REQUIREMENT
Once the line containing "You are a GUI" is found, return it and every line that follows, up to and including the final line of the material, exactly as written.

PROVIDED ENTRIES

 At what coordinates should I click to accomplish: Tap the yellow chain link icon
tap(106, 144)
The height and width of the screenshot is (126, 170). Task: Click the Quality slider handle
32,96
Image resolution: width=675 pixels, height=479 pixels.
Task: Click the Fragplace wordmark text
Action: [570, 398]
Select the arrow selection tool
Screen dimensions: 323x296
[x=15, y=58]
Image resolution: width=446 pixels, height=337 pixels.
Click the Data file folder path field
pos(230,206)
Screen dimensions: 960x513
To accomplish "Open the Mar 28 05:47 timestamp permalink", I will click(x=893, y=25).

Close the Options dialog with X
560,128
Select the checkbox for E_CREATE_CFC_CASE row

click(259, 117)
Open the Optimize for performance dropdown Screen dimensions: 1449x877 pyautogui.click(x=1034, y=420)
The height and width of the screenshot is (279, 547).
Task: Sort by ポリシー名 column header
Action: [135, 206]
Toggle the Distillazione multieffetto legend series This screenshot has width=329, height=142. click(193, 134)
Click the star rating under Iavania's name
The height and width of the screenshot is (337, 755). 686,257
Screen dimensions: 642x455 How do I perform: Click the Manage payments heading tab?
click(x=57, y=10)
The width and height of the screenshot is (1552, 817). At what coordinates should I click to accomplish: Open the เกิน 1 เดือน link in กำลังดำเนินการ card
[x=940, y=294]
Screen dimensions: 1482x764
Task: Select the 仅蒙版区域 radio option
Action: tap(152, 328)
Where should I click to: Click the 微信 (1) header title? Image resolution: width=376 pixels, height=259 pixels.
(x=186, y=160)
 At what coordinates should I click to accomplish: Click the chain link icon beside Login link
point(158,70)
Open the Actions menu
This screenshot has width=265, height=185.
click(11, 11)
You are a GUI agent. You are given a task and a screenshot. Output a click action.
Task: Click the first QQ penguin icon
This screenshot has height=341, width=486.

RESPONSE TO THE TASK
You are a GUI agent. You are given a task and a screenshot. Output a click action.
Task: Click the first QQ penguin icon
This screenshot has height=341, width=486.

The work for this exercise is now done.